[[ Dataset entries open ]]

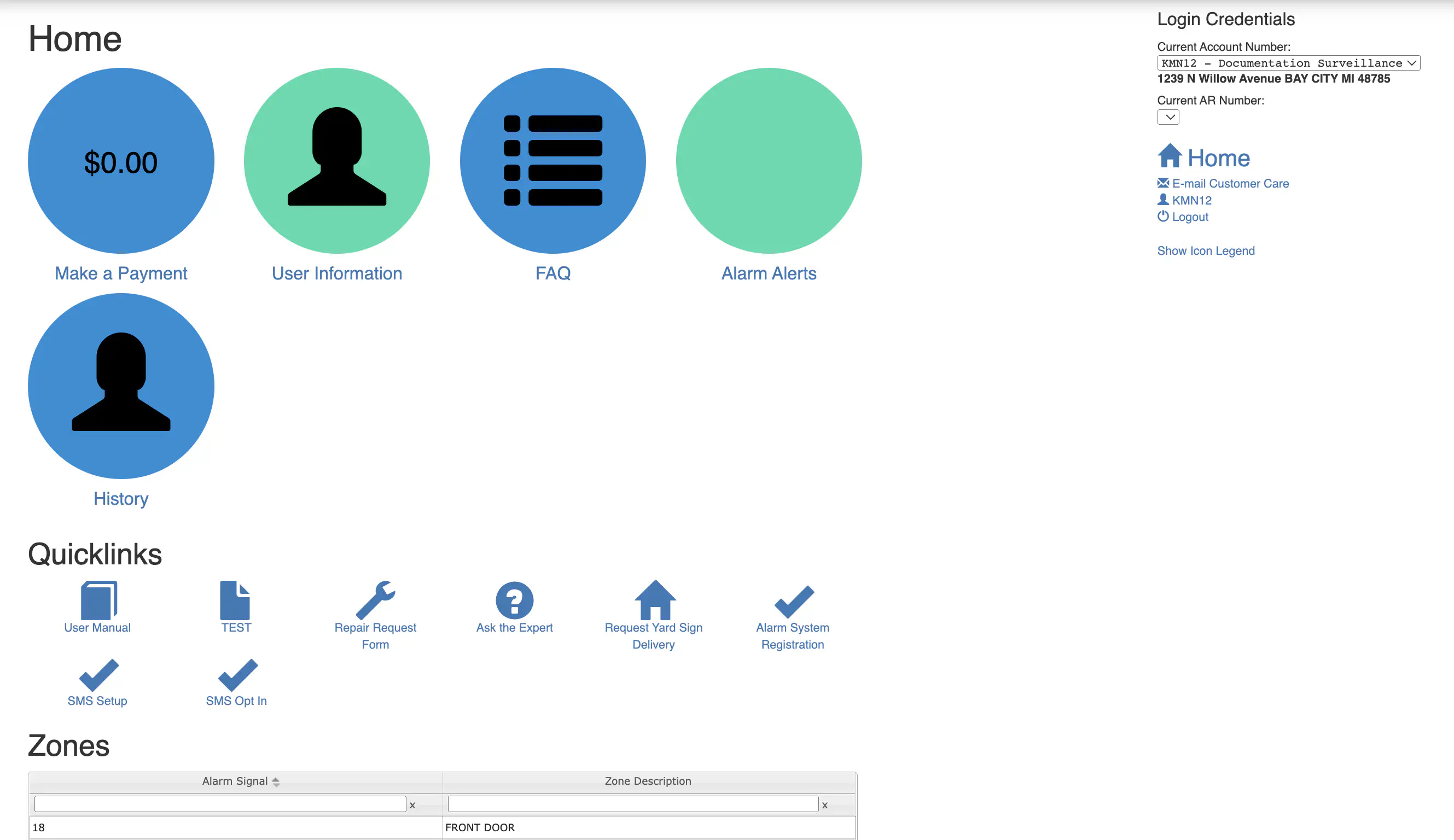Click the Ask the Expert question icon
Screen dimensions: 1454x840
click(514, 600)
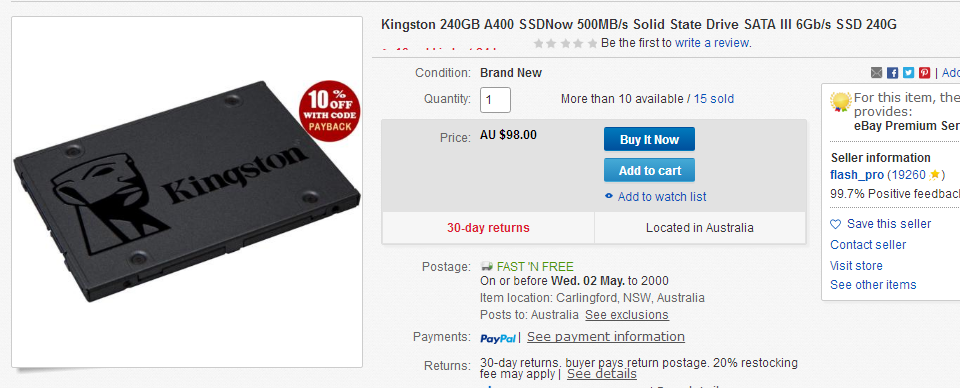
Task: Pin this item on Pinterest
Action: coord(924,73)
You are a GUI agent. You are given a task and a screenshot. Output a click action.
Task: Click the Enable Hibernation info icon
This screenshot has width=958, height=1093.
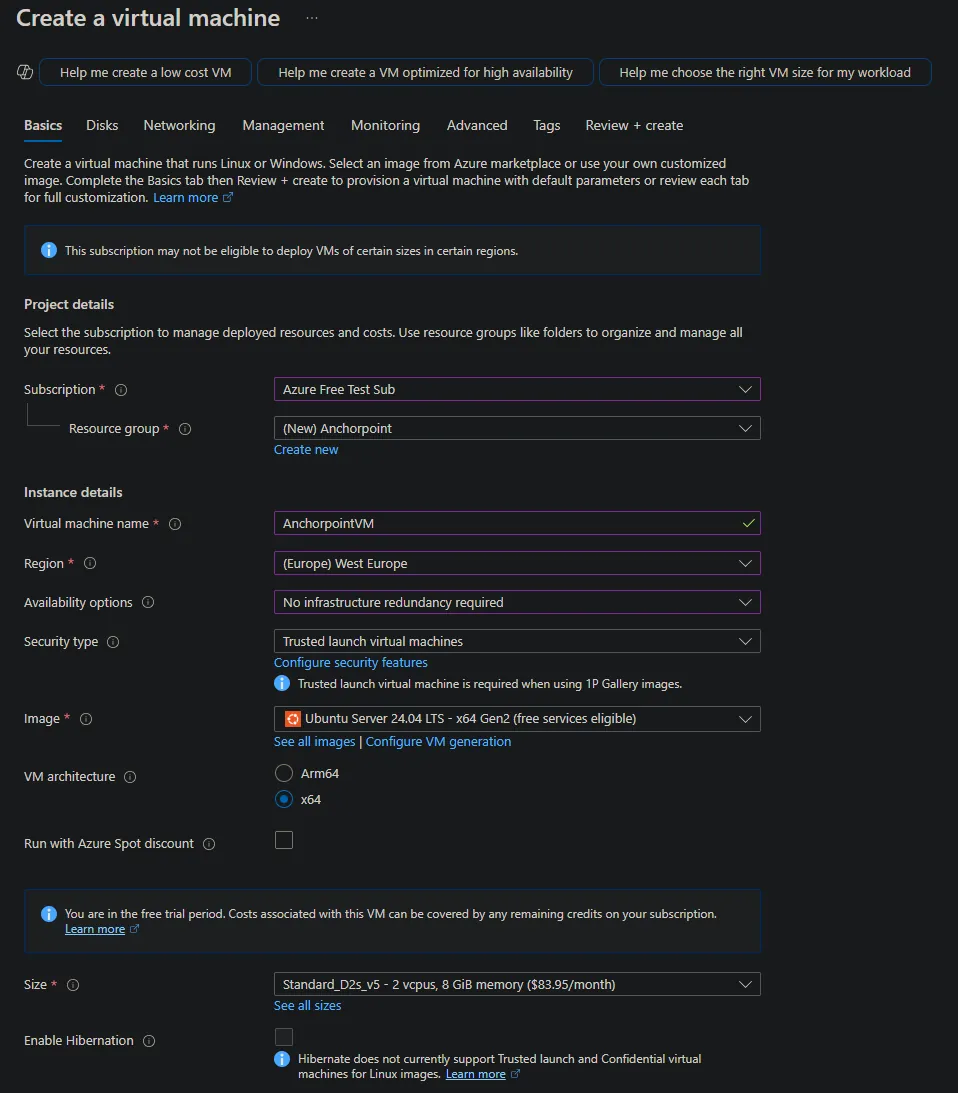[x=150, y=1040]
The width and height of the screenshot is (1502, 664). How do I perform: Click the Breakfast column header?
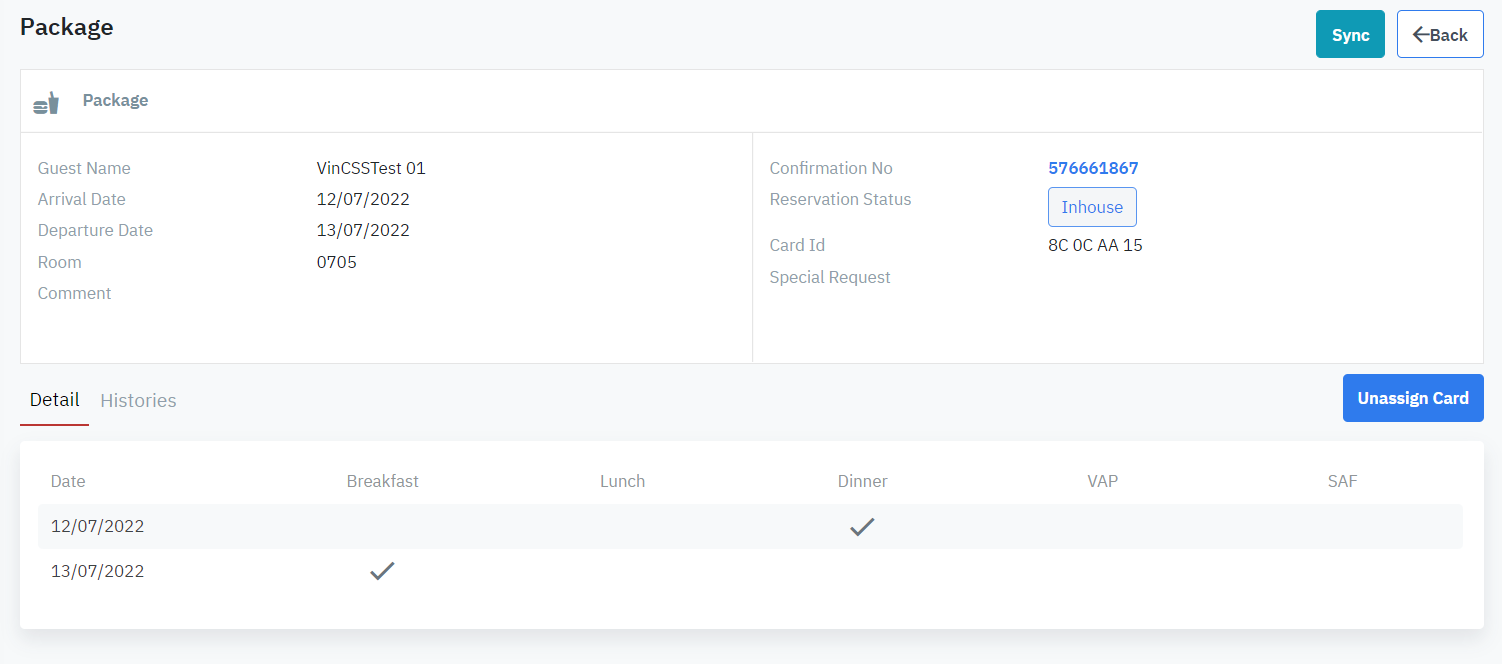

[[ Dataset entries closed ]]

■ What is being asked
Going from the line holding "Task: Click the Enable Hibernation info icon" to the last line of the data above, reproduce every line exactly, both included, with the pictures omitted.

■ Answer box
Task: Click the Enable Hibernation info icon
This screenshot has width=958, height=1093.
[x=150, y=1040]
The width and height of the screenshot is (1502, 664). How do I perform: Click the Breakfast column header?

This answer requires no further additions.